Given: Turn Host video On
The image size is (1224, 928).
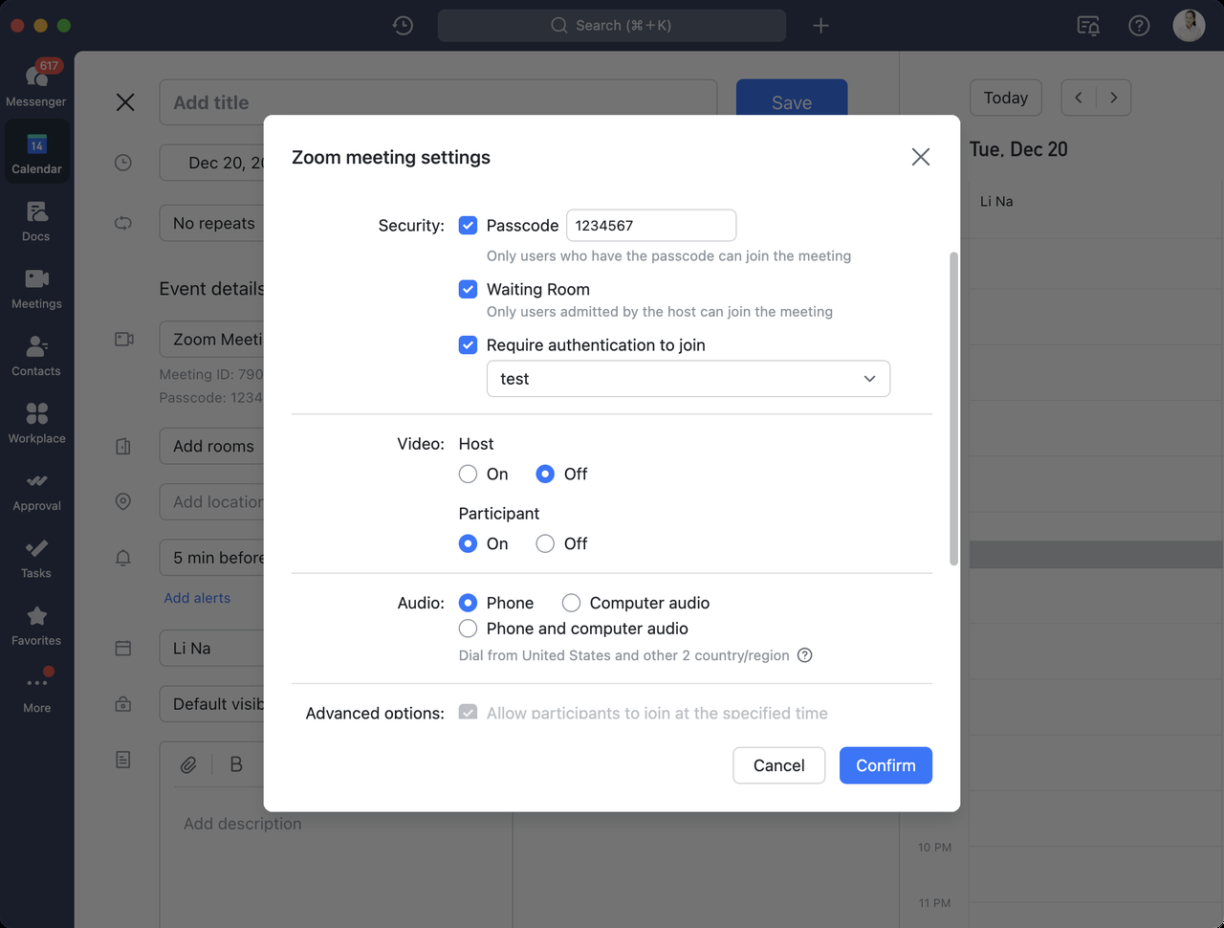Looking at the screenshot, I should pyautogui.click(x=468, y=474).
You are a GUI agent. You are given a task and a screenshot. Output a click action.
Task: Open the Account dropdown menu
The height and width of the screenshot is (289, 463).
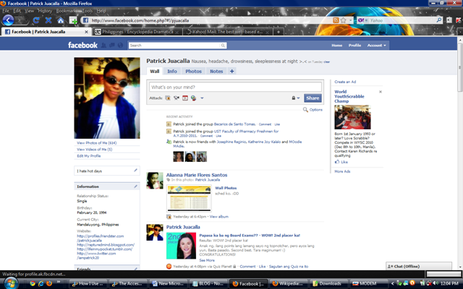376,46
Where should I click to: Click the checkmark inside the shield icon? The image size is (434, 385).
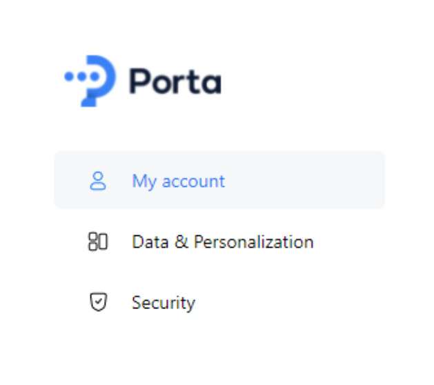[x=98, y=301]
■ ■ ■ ■
> [REQUIRED WORK]: Starting at the line that contains "The image size is (1224, 928)." and ending with the last line of the data, transcribe every line exactly; skip the pictures.

> [RESPONSE]:
The image size is (1224, 928).
Looking at the screenshot, I should pyautogui.click(x=468, y=474).
You are a GUI agent. You are given a task and a screenshot. Output a click action.
Task: Open the Account dropdown menu
The height and width of the screenshot is (289, 463).
376,46
Where should I click to: Click the checkmark inside the shield icon? The image size is (434, 385).
[x=98, y=301]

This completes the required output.